§ **WHAT THE TASK REQUIRES**
Update the listing below by replacing every occurrence of "Instruction" with "Goal" and leave everything else unchanged.

(Entries on locating words and elements)
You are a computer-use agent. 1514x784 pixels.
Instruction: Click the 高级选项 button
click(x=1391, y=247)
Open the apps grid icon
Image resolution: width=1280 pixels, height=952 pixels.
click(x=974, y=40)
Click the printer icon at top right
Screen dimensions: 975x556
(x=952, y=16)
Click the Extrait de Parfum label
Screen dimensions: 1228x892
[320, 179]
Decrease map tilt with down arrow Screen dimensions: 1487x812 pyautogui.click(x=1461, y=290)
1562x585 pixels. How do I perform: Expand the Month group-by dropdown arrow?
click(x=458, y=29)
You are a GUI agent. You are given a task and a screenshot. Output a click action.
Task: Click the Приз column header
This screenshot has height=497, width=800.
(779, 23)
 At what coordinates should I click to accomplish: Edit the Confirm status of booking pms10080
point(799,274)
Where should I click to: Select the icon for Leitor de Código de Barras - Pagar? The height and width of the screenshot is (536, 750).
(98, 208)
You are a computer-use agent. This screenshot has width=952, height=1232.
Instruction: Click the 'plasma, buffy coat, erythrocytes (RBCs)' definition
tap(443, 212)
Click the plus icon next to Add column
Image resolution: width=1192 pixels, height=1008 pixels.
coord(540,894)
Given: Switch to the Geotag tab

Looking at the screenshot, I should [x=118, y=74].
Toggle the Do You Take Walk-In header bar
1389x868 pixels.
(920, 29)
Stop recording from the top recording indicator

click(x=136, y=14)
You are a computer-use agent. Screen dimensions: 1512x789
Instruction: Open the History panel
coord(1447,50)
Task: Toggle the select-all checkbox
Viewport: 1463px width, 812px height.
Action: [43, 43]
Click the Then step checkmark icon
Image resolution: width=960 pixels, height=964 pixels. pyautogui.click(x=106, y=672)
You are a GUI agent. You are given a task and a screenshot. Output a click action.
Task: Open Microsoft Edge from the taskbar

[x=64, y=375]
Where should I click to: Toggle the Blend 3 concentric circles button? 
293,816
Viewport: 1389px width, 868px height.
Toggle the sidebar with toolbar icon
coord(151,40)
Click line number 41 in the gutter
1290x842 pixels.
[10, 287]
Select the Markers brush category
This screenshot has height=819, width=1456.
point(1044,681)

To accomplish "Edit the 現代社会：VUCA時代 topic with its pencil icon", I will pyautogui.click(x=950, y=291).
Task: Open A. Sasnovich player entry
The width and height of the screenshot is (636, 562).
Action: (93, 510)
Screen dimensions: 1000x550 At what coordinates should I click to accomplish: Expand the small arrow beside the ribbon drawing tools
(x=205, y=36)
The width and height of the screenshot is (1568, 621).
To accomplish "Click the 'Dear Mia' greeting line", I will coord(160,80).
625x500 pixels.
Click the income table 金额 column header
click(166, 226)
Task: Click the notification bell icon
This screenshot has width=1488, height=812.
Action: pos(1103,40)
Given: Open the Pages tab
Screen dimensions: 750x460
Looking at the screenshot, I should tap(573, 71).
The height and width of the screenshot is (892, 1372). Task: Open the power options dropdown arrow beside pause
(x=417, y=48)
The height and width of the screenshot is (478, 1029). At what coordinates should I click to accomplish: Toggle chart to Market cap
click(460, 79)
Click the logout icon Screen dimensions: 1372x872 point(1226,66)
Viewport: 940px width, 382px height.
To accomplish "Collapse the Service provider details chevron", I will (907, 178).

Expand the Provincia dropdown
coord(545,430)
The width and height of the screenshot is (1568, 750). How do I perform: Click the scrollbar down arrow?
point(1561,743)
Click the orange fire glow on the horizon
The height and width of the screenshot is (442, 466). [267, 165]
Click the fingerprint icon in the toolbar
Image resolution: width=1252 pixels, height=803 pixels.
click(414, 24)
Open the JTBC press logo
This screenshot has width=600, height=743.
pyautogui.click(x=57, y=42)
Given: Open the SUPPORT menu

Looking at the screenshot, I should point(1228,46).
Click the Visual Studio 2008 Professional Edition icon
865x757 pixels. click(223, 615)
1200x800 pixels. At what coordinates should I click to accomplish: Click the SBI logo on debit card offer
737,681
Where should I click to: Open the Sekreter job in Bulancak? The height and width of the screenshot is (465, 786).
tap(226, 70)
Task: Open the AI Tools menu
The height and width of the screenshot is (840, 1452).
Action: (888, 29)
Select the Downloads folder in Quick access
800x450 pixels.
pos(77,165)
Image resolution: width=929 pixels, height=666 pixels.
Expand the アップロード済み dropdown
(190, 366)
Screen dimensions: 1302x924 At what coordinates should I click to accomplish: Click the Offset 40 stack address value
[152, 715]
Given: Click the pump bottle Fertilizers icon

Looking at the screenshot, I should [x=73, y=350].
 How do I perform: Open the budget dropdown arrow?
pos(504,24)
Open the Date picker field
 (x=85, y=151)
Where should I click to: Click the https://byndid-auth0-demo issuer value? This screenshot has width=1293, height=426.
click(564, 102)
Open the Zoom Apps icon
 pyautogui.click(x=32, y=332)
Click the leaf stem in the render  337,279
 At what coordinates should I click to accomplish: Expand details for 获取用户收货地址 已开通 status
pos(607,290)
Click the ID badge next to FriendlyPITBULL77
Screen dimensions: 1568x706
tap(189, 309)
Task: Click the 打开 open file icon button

§ **ANSWER TO THIS PROBLEM**
You are a computer-use agent. 1514x784 pixels.
Goal: Click the 高级选项 button
click(x=1391, y=247)
Open the apps grid icon
Image resolution: width=1280 pixels, height=952 pixels.
click(x=974, y=40)
Click the printer icon at top right
Screen dimensions: 975x556
(x=952, y=16)
Click the Extrait de Parfum label
Screen dimensions: 1228x892
[320, 179]
Decrease map tilt with down arrow Screen dimensions: 1487x812 pyautogui.click(x=1461, y=290)
1562x585 pixels. How do I perform: Expand the Month group-by dropdown arrow?
click(x=458, y=29)
You are a GUI agent. You are given a task and a screenshot. Output a click action.
Task: Click the Приз column header
This screenshot has height=497, width=800.
(779, 23)
 At what coordinates should I click to accomplish: Edit the Confirm status of booking pms10080
point(799,274)
Where should I click to: Select the icon for Leitor de Código de Barras - Pagar? The height and width of the screenshot is (536, 750).
(98, 208)
You are a computer-use agent. This screenshot has width=952, height=1232.
Goal: Click the 'plasma, buffy coat, erythrocytes (RBCs)' definition
tap(443, 212)
Click the plus icon next to Add column
Image resolution: width=1192 pixels, height=1008 pixels.
coord(540,894)
Given: Switch to the Geotag tab

Looking at the screenshot, I should [x=118, y=74].
Toggle the Do You Take Walk-In header bar
1389x868 pixels.
(920, 29)
Stop recording from the top recording indicator

click(x=136, y=14)
You are a computer-use agent. Screen dimensions: 1512x789
Goal: Open the History panel
coord(1447,50)
Task: Toggle the select-all checkbox
Viewport: 1463px width, 812px height.
Action: [43, 43]
Click the Then step checkmark icon
Image resolution: width=960 pixels, height=964 pixels. pyautogui.click(x=106, y=672)
You are a GUI agent. You are given a task and a screenshot. Output a click action.
Task: Open Microsoft Edge from the taskbar

[x=64, y=375]
Where should I click to: Toggle the Blend 3 concentric circles button? 
293,816
Viewport: 1389px width, 868px height.
Toggle the sidebar with toolbar icon
coord(151,40)
Click line number 41 in the gutter
1290x842 pixels.
[10, 287]
Select the Markers brush category
This screenshot has height=819, width=1456.
point(1044,681)

To accomplish "Edit the 現代社会：VUCA時代 topic with its pencil icon", I will pyautogui.click(x=950, y=291).
Task: Open A. Sasnovich player entry
The width and height of the screenshot is (636, 562).
Action: (93, 510)
Screen dimensions: 1000x550 At what coordinates should I click to accomplish: Expand the small arrow beside the ribbon drawing tools
(x=205, y=36)
The width and height of the screenshot is (1568, 621).
To accomplish "Click the 'Dear Mia' greeting line", I will coord(160,80).
625x500 pixels.
Click the income table 金额 column header
click(166, 226)
Task: Click the notification bell icon
This screenshot has width=1488, height=812.
Action: pos(1103,40)
Given: Open the Pages tab
Screen dimensions: 750x460
Looking at the screenshot, I should tap(573, 71).
The height and width of the screenshot is (892, 1372). Task: Open the power options dropdown arrow beside pause
(x=417, y=48)
The height and width of the screenshot is (478, 1029). At what coordinates should I click to accomplish: Toggle chart to Market cap
click(460, 79)
Click the logout icon Screen dimensions: 1372x872 point(1226,66)
Viewport: 940px width, 382px height.
To accomplish "Collapse the Service provider details chevron", I will (907, 178).

Expand the Provincia dropdown
coord(545,430)
The width and height of the screenshot is (1568, 750). How do I perform: Click the scrollbar down arrow?
point(1561,743)
Click the orange fire glow on the horizon
The height and width of the screenshot is (442, 466). [267, 165]
Click the fingerprint icon in the toolbar
Image resolution: width=1252 pixels, height=803 pixels.
click(414, 24)
Open the JTBC press logo
This screenshot has width=600, height=743.
pyautogui.click(x=57, y=42)
Given: Open the SUPPORT menu

Looking at the screenshot, I should point(1228,46).
Click the Visual Studio 2008 Professional Edition icon
865x757 pixels. click(223, 615)
1200x800 pixels. At what coordinates should I click to accomplish: Click the SBI logo on debit card offer
737,681
Where should I click to: Open the Sekreter job in Bulancak? The height and width of the screenshot is (465, 786).
tap(226, 70)
Task: Open the AI Tools menu
The height and width of the screenshot is (840, 1452).
Action: (888, 29)
Select the Downloads folder in Quick access
800x450 pixels.
pos(77,165)
Image resolution: width=929 pixels, height=666 pixels.
Expand the アップロード済み dropdown
(190, 366)
Screen dimensions: 1302x924 At what coordinates should I click to accomplish: Click the Offset 40 stack address value
[152, 715]
Given: Click the pump bottle Fertilizers icon

Looking at the screenshot, I should [x=73, y=350].
 How do I perform: Open the budget dropdown arrow?
pos(504,24)
Open the Date picker field
 (x=85, y=151)
Where should I click to: Click the https://byndid-auth0-demo issuer value? This screenshot has width=1293, height=426.
click(564, 102)
Open the Zoom Apps icon
 pyautogui.click(x=32, y=332)
Click the leaf stem in the render  337,279
 At what coordinates should I click to accomplish: Expand details for 获取用户收货地址 已开通 status
pos(607,290)
Click the ID badge next to FriendlyPITBULL77
Screen dimensions: 1568x706
tap(189, 309)
Task: Click the 打开 open file icon button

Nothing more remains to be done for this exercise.